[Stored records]
########################################
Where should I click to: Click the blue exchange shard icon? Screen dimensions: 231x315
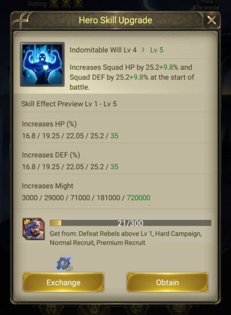click(x=64, y=263)
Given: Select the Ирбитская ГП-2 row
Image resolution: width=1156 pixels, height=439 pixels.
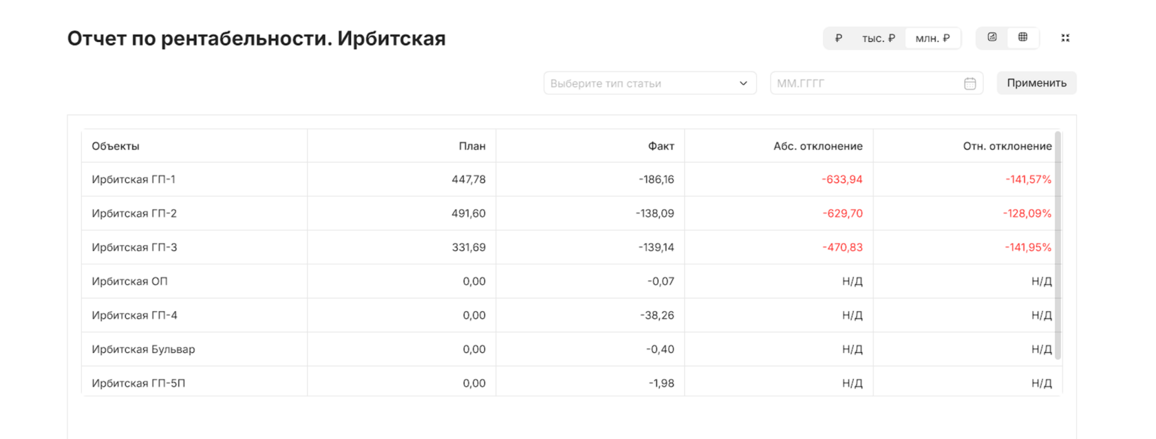Looking at the screenshot, I should (134, 213).

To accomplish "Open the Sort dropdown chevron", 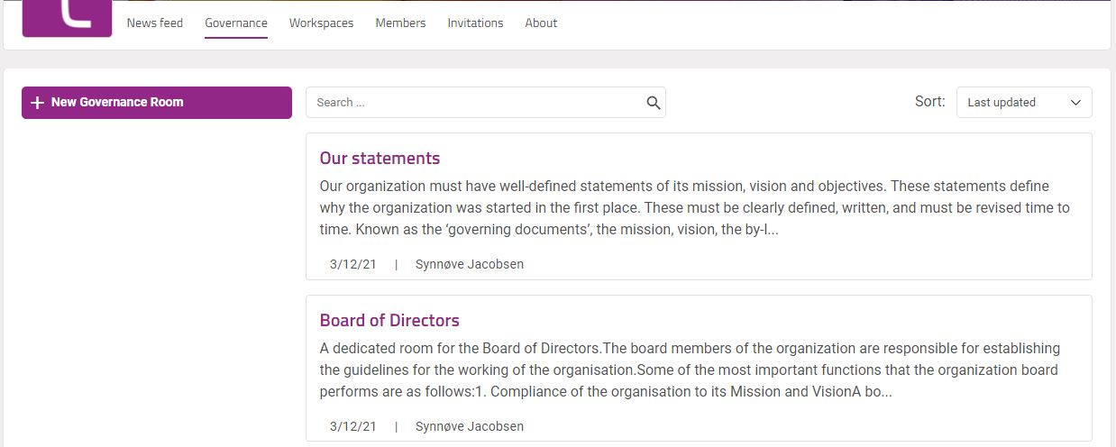I will [x=1075, y=103].
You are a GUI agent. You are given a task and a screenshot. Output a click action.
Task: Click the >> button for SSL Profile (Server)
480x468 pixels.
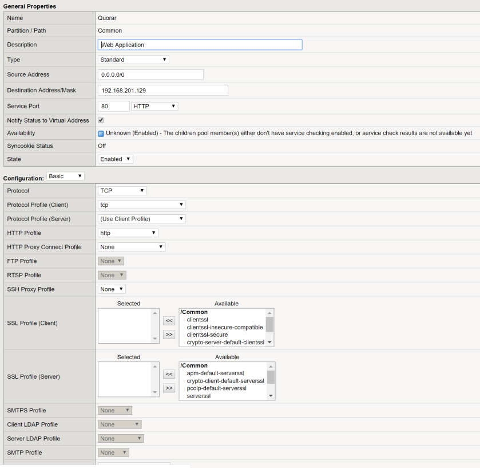click(x=169, y=388)
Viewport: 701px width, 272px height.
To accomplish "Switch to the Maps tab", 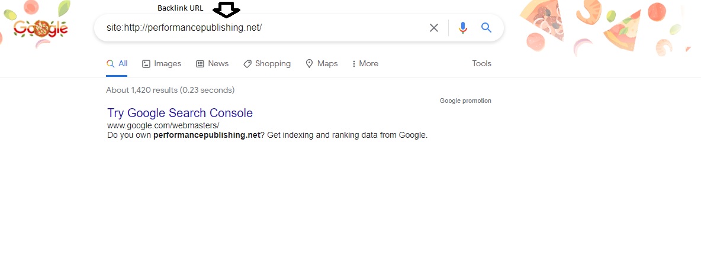I will click(321, 64).
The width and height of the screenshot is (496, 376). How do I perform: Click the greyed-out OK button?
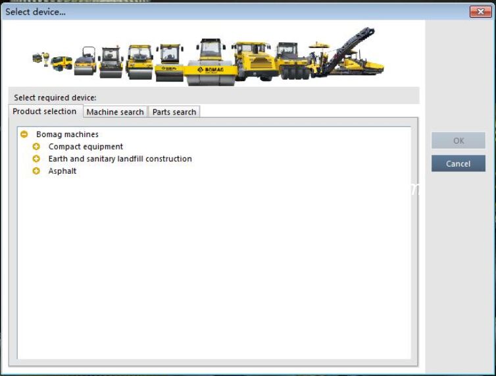(x=459, y=140)
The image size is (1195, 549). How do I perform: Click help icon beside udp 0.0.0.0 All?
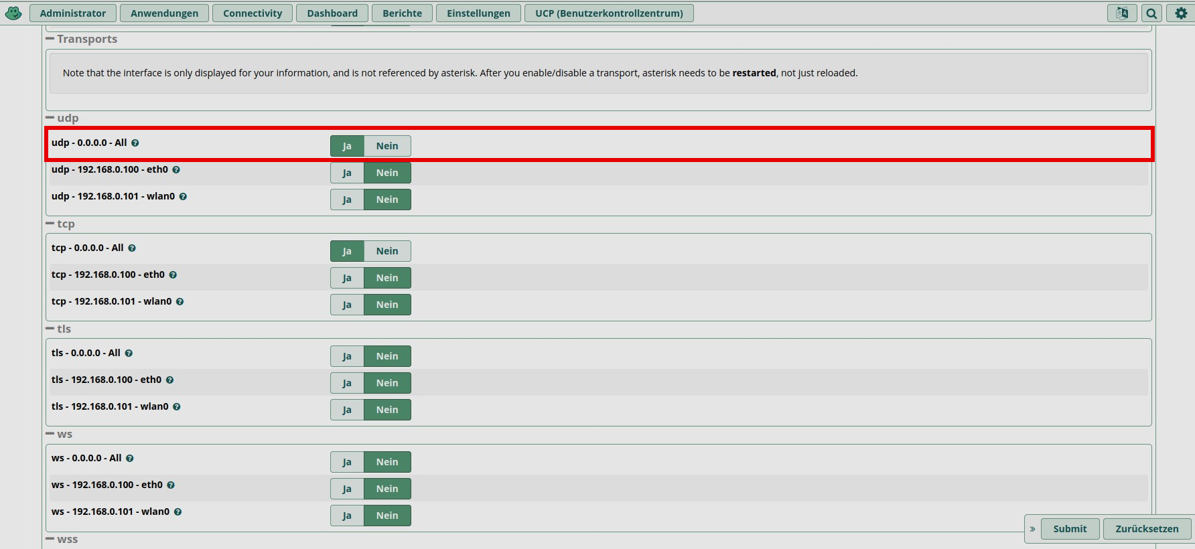click(135, 143)
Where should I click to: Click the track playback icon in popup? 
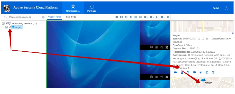(213, 72)
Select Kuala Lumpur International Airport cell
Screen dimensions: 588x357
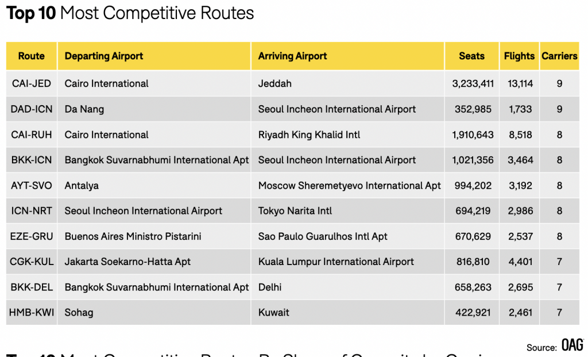336,262
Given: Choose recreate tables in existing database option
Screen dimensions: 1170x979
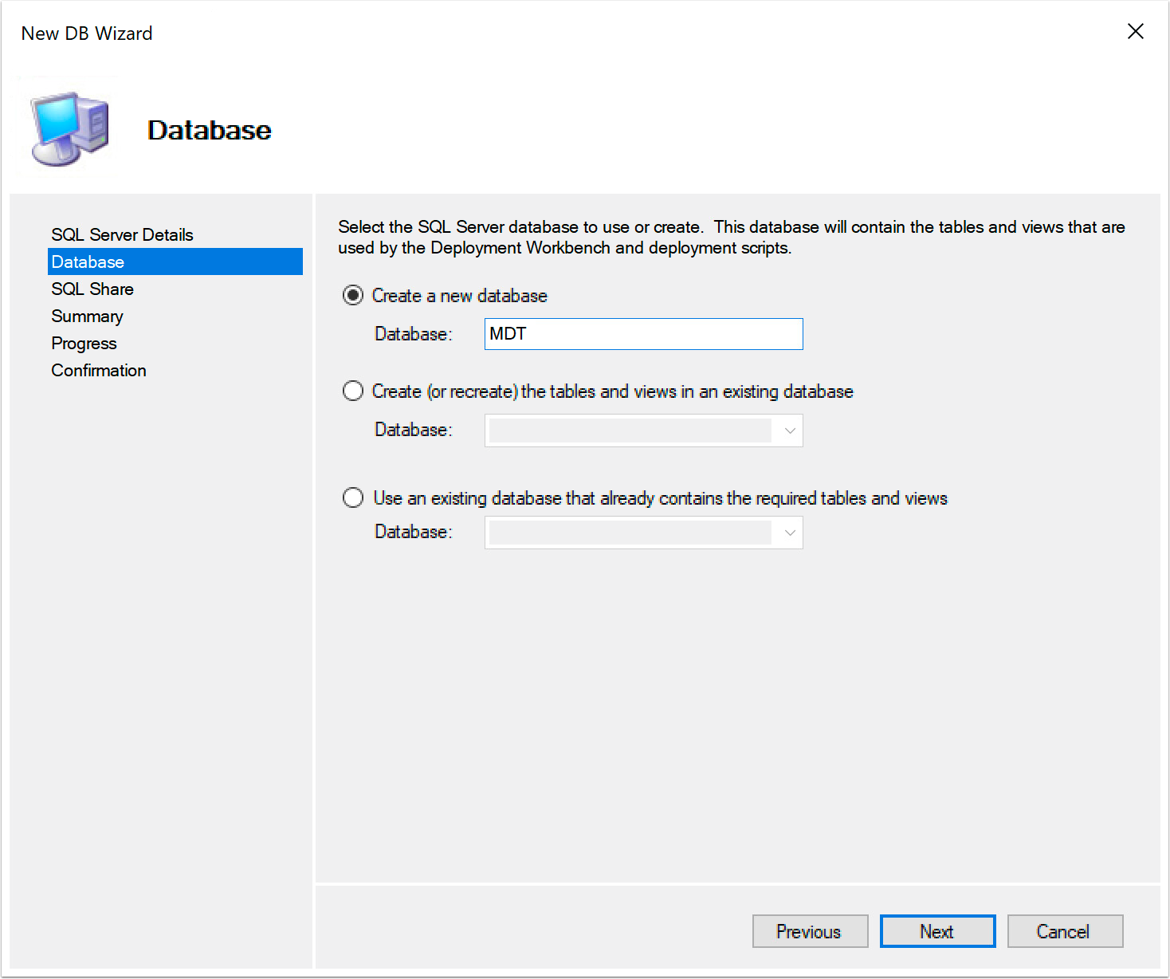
########################################
DIRECTIONS FOR THIS TASK: Exactly the lines from the one that contains "The image size" to the last line of the data, both included, should be set down, and no pictures should appear among them.

ANSWER TO THE PROBLEM:
The image size is (1195, 549). How do I perform: Click help icon beside udp 0.0.0.0 All?
click(135, 143)
Where should I click to: Click the track playback icon in popup? 
(213, 72)
Select Kuala Lumpur International Airport cell
Screen dimensions: 588x357
336,262
Given: Choose recreate tables in existing database option
Screen dimensions: 1170x979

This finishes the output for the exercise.